Text >>

----------------

Even today American universities are still, by some measures, number one in the world. It is a ranking built on misconceptions, or perhaps the realization that higher education elsewhere also has its defects. Even before COVID- 19, the academic community was suffering. With the traditional liberal arts in decline, and underpaid and exploited part-time and temporary instructors supplying 75 percent of the teaching staff, only a handful of colleges and universities provided their graduates with much beyond technical training and considerable debt. But it didn’t need to be that way.

I admit to overstating my case. Still, it was hard to lose a dream and to do so suddenly. At some point around 1965, the bright promise of an expansive and liberating system of mass higher education darkened. The war in Southeast Asia and the failure of the political establishment to grant real equality to its citizens of color disabused and radicalized an entire generation of students and professors. Although most of the problems of racism, sexism, the Cold War, and economic inequality could not have been solved by educational reforms, left-wing critics deemed the university complicit in them. As a result, when some academic leaders could not or would not satisfy the radicals’ mostly reasonable demands, their campuses seemed to spin out of control, destroying much of the public’s previous confidence in higher education. The university was soon hollowed out and assaulted by the right-wing enemies of liberal culture, and it never recovered.

----------------

Data >>
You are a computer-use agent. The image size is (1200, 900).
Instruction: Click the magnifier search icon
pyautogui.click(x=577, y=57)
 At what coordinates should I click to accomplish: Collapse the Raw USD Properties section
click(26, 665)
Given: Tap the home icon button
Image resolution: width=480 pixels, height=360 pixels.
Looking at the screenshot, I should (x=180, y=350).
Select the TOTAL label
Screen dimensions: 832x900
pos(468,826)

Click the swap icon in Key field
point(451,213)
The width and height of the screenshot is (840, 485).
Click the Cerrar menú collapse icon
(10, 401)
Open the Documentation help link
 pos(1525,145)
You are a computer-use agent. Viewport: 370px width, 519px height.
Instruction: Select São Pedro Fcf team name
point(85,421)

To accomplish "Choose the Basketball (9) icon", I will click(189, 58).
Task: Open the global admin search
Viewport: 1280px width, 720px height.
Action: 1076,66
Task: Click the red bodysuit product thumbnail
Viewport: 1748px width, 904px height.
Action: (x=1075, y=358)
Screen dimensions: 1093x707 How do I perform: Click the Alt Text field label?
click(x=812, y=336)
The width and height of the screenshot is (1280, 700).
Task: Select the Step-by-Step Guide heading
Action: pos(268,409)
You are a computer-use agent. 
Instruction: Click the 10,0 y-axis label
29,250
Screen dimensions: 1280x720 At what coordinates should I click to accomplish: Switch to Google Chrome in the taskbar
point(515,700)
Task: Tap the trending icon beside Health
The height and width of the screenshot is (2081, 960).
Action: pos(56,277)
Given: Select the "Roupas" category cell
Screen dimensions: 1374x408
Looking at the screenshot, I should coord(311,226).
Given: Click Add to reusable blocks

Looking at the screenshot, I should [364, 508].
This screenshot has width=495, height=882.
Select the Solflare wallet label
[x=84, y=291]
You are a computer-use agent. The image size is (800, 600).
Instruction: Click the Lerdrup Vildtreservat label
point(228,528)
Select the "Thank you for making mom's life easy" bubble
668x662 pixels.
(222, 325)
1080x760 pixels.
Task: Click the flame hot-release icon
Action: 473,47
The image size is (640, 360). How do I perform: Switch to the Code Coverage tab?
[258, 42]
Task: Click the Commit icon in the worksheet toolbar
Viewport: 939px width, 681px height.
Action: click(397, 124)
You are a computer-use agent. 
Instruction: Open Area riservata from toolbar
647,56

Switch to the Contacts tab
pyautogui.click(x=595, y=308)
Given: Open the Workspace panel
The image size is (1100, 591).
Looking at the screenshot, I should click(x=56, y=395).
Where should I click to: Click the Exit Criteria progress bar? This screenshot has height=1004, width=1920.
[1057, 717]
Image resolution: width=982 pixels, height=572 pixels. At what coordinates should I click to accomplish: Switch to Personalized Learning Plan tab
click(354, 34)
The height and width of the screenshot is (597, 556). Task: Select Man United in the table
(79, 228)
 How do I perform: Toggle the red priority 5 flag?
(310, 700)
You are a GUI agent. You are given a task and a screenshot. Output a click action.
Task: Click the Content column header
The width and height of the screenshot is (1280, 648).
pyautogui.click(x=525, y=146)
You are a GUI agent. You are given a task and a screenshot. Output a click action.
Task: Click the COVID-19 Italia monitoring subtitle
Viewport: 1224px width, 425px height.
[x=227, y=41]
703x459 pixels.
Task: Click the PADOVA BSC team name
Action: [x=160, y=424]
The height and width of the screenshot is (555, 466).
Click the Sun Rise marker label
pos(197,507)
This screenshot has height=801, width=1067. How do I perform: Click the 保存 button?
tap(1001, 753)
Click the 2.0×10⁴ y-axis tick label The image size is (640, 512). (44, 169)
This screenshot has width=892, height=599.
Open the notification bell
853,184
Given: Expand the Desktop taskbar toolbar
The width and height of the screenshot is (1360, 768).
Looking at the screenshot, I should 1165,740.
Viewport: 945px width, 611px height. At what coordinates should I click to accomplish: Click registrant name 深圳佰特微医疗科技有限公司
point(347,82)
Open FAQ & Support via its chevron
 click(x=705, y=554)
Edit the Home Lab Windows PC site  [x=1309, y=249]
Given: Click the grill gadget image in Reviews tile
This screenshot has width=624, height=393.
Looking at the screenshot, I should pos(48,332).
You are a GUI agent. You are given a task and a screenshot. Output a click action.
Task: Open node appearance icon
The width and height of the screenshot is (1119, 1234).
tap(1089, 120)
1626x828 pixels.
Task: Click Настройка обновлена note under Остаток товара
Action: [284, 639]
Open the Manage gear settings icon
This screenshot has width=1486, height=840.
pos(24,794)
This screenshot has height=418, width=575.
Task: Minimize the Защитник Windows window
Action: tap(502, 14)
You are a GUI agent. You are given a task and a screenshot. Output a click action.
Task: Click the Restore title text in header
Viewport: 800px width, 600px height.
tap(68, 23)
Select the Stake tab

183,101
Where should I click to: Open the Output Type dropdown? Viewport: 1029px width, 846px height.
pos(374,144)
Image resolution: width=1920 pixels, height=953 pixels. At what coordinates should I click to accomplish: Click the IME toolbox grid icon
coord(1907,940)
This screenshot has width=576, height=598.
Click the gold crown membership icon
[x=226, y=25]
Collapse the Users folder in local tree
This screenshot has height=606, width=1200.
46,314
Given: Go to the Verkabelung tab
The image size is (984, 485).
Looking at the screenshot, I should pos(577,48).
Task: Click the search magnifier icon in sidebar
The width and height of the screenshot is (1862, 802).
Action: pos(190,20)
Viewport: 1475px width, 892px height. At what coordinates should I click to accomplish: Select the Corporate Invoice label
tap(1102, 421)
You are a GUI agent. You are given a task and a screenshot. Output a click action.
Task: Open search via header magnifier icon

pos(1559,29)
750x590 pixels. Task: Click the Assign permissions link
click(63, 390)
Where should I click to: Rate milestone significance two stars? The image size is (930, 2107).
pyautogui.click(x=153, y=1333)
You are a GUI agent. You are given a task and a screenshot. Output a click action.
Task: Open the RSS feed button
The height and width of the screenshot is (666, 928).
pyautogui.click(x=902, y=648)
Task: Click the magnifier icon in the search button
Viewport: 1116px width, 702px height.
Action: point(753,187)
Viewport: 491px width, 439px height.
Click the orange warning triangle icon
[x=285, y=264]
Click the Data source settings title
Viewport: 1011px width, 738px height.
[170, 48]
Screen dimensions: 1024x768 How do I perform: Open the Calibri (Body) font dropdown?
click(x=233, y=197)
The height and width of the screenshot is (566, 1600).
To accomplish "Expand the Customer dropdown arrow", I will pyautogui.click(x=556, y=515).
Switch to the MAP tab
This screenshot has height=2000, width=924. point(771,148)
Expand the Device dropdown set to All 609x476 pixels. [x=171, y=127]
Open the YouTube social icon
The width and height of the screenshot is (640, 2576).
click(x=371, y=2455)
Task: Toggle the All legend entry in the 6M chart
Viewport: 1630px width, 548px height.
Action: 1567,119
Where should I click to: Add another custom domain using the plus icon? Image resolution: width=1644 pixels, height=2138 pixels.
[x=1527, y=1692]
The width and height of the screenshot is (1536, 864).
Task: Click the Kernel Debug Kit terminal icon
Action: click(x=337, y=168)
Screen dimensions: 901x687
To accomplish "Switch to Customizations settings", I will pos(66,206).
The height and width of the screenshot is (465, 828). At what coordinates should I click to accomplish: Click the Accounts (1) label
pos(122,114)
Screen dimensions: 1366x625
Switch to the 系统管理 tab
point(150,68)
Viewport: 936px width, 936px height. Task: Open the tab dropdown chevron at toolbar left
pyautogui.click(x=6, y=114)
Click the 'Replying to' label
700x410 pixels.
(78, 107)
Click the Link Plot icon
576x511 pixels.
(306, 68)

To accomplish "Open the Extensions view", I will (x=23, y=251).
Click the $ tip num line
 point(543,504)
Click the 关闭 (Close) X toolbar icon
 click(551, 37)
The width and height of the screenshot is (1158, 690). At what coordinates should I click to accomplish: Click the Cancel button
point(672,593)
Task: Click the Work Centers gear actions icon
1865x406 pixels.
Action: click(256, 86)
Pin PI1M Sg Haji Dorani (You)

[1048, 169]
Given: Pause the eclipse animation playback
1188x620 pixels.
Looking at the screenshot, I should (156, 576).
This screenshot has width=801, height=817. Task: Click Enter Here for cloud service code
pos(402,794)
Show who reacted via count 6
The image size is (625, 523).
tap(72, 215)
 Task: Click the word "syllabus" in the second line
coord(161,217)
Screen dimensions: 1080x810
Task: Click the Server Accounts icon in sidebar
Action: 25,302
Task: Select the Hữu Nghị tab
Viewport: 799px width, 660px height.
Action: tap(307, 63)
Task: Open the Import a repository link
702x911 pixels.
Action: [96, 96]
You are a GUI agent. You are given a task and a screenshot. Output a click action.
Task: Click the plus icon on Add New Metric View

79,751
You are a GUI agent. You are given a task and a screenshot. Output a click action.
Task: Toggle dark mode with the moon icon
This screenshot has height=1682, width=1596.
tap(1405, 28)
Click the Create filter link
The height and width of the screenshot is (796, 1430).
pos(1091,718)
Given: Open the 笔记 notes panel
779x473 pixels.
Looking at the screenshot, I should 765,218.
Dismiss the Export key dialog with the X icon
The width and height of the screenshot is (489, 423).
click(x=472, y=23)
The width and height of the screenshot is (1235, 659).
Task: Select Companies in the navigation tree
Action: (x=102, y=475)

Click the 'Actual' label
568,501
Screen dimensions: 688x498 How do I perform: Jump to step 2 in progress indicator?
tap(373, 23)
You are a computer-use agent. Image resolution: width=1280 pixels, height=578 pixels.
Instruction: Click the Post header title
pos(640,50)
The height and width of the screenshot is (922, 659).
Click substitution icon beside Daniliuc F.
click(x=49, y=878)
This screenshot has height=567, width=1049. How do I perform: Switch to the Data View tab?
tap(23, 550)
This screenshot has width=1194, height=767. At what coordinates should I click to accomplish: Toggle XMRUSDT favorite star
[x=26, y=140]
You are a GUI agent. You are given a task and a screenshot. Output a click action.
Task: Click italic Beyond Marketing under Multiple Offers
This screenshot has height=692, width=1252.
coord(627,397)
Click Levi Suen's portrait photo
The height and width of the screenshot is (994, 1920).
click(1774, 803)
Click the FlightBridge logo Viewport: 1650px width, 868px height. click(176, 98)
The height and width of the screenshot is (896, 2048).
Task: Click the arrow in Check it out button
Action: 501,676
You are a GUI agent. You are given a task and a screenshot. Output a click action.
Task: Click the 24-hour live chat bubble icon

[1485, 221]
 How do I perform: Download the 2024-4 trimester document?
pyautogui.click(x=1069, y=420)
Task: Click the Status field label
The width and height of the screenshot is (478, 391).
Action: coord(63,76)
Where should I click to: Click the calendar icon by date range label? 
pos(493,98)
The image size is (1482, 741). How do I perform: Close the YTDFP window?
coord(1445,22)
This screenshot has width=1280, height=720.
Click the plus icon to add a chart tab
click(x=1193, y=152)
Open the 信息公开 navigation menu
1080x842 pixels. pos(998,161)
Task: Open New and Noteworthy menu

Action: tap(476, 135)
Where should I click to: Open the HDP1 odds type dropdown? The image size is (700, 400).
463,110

----------------

Problems and tasks >>
[A] Copy the passage on American universities word for word, beginning at the words "Even today American" and stopping after "be that way.".
[B] Continue the passage on American universities from its last sentence.

Per-task outputs >>
[A]
Even today American universities are still, by some measures, number one in the world. It is a ranking built on misconceptions, or perhaps the realization that higher education elsewhere also has its defects. Even before COVID- 19, the academic community was suffering. With the traditional liberal arts in decline, and underpaid and exploited part-time and temporary instructors supplying 75 percent of the teaching staff, only a handful of colleges and universities provided their graduates with much beyond technical training and considerable debt. But it didn’t need to be that way.

[B]
There are two interrelated strands to this story— growth and turbulence. In the sixties, colleges and universities expanded so exponentially that their traditional folkways simply imploded. Many institutions would have been disrupted even if the rest of the United States had been calm. But it was not. Despite— or perhaps because of— the country’s relative affluence, the struggle to fulfill the democratic promise of higher education in the face of racism, sexism, and US warmongering ensured turbulence.

It is impossible to stress enough how thoroughly the Vietnam War permeated the waking lives of student and faculty dissidents during the long sixties. It was distressing to find out from newspapers every morning that our country had killed hundreds or perhaps thousands of men, women, and children the day before. Our shame, our anger, and ultimately our inability to stop the horror destroyed our trust in the liberal order. That disillusionment marked an entire generation. Whether it was biologists discovering that the US Army was using their research to destroy crops in Southeast Asia or professors refusing to flunk students who might then be drafted— the war ultimately forced faculty members of all political persuasions to face unwelcome, but unavoidable, moral choices.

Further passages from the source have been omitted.